Примеры подобной беззастенчивой лжи средств массовой информации, которые пытаются перекричать и Карамзина с его “Историей государства российского”, и “Клеветникам России” Пушкина, и “Войну и мир” Л.Толстого, и свидетельскую память наших живых еще современников, — воистину бессчетны».
Диагноз этому Леонов единолично поставил уже в «Пирамиде», вложив в уста одного из героев следующие речи: «Конечно, случались и на Западе исповеди с биеньем в перси, но лишь на общегумантираные темы, наши же <…> умники разоблачились до полного срама, каясь в неприглядности своей отчизны от ее дремучего бездорожья и бородатно-лапотной родни до пропойных кабаков и босого нищего Христа: самих себя шарахались в граненых зеркалах Европы».
В финале процитированного нами письма его авторы умоляли не забывать о том, что «…мы, русские, — высокоталантливый, геройски отважный, знающий радость осмысленного, созидательного труда, могучий духом народ. Что “русский характер”, “русское сердце”, бескорыстная русская преданность истине, русское чувство справедливости, сострадания, правды, наконец — неистребимый, беззаветный русский патриотизм — это всё драгоценный алмаз в сокровищнице человеческого духа».

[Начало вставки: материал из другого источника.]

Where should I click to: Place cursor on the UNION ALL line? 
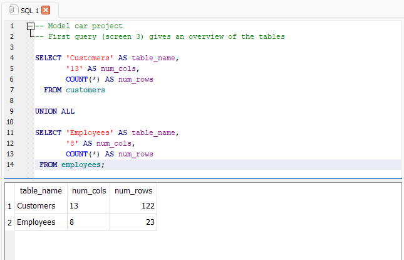point(55,111)
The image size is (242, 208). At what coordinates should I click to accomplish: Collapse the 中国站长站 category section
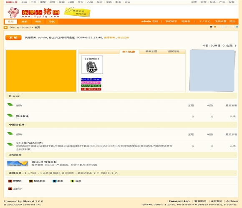[x=234, y=125]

«Воспрянем же! — так завершали свое послание писатели. — Возьмем в свои руки судьбу нашей Родины-России! Направим все свои помыслы и дела на то, чтобы оградить ее от всевластия политических авантюристов…»

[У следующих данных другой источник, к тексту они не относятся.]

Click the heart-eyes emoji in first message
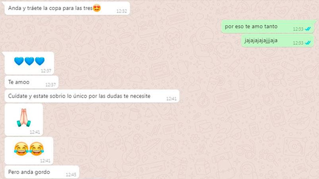Screen dimensions: 319x179 (x=97, y=8)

Никакой реакции, естественно, на это письмо не последовало.
Но, с другой стороны, а какая могла она быть, эта реакция? Кому, в конце концов, направляли литераторы свое послание? Их адресаты, «политические авантюристы», должны были раскаяться и посыпать голову пеплом? И призвать к власти невесть откуда у них взявшихся истинных патриотов?
Для полноты картины следует признать, что отношение Леонова и к так называемой патриотической общественности было тоже, мягко говоря, неоднозначным. Даже упомянутое выше письмо он требовал сделать более кратким и ёмким — а его не послушали и понаписали помимо процитированного выше такого, под чем бы Леонов никогда не подписался.
Если же брать шире, Леонов хорошо знал и цену многим «патриотам», и степень их истинного мужества, и реальные цели некоторых из них.
Зачастую самых разных калибров и образцов «патриоты» хотели элементарно использовать имя Леонова не только для придания идеологического веса тем или иным декларациям, но и в бурных материальных разборках, начавшихся тогда.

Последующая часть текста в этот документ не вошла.